Teachers operated from a curriculum that prioritized confidence, citizenship, and voter literacy, but was centered around being relevant to the lives of Mississippians. Flexible and built of improvisation and adaptability, the curriculum for Freedom Schools tackled questions of racism, of state sanctioned violence, of civil disobedience, of voter suppression, of slavery, of poverty, of Southern power structures, and of resistance. Through case studies of different social movements both international and domestic, Freedom School Teachers, who were often volunteer college student-activists, were able to present histories that students did not find in their schools during the academic year if they were able to attend school at all. They were able to empower students, regardless of age or race or creed, to love one another through questioning systems and confronting their own assumptions.

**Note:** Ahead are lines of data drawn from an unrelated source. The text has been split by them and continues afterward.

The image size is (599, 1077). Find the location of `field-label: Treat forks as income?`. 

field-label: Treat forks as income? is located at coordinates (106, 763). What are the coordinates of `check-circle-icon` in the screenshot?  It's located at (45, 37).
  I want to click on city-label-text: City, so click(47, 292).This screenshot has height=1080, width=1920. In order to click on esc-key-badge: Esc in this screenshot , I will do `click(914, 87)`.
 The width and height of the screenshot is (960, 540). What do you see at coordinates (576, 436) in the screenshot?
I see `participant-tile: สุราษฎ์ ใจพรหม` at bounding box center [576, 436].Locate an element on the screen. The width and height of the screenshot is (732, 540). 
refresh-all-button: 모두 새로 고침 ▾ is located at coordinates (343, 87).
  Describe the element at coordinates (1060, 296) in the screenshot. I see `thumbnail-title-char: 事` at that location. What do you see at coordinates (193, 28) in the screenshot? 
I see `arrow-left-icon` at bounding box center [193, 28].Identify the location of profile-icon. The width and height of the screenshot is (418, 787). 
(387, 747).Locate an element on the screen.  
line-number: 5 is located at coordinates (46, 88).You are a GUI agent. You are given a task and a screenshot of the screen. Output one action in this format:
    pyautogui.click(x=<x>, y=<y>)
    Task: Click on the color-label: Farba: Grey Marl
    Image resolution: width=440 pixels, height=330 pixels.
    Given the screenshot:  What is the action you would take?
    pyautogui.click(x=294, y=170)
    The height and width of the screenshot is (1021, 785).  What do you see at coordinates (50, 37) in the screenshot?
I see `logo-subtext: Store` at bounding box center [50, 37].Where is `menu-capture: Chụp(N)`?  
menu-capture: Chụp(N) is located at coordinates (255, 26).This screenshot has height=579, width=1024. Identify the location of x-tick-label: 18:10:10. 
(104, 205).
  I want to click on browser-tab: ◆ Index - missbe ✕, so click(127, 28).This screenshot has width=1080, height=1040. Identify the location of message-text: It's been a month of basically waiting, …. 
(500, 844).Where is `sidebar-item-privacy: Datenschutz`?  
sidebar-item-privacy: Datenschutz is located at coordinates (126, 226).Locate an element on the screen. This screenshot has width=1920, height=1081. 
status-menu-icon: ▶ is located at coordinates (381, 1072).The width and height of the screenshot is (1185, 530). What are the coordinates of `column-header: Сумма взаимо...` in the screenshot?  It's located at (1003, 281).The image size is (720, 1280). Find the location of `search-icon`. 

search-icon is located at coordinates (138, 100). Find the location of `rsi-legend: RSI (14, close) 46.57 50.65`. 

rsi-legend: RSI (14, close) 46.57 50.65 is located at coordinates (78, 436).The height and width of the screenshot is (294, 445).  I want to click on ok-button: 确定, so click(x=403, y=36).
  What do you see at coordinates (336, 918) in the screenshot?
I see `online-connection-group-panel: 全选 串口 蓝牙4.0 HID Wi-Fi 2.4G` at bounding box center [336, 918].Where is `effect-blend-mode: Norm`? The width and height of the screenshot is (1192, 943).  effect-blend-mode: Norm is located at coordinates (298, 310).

Some of my own students recently asked some of these questions we as a society sweep under the rug. One week after a white man walked into Charleston’s Emanual African Methodist Episcopal Church and massacred nine black people during prayer in June 2015, I taught my first Literature lesson to a classroom full of eighth graders. Every one of them was black, and they had questions “Why didn’t they fight back?” and “Why do people hate us?” which led to more personal questions of “Why don’t white boys like me?” and “Why do white ladies hold their purses tighter when I walk by?” And I didn’t have all the answers. But I had books, and interviews, and data, and stories, and poems, written by and about people who looked like them. That summer students read Gwendolyn Brooks’ “The Kitchenette,” and learned about housing discrimination, red-lining, and Greensboro sit-ins. They listened to Chimamanda Ngozi Adiche and confronted their own stereotypes. They learned to identify the coded language that still allows for discriminatory legislation, and they felt safe to address instances of racism without fear of being called sensitive or paranoid. They were thirteen and they were learning the history that Freedom Schools taught during Mississippi Freedom Summer, 1964. They were reading Stokely, Assata, and Angela and their minds were alive with the energy of hope and of change. I had a curriculum based on the vision of Freedom Schools: to increase the confidence and voter literacy of students and allow them space to question their preconceptions and assumptions about race in America. And I had love. And that was enough. It was enough to get us started on a summer of learning American history in its grotesque, contradictory, messy shame. It was enough to set them up with resources and languages and mentors to better understand and resist days like yesterday. Whether they are a porch in Mississippi, a coffee shop in San Francisco, or a classroom in Boston, Freedom Schools make tomorrow less frightening. Under their shade as we devote intentional time to confronting our collective past and imagining our shared future, peace no longer seems a pipe dream.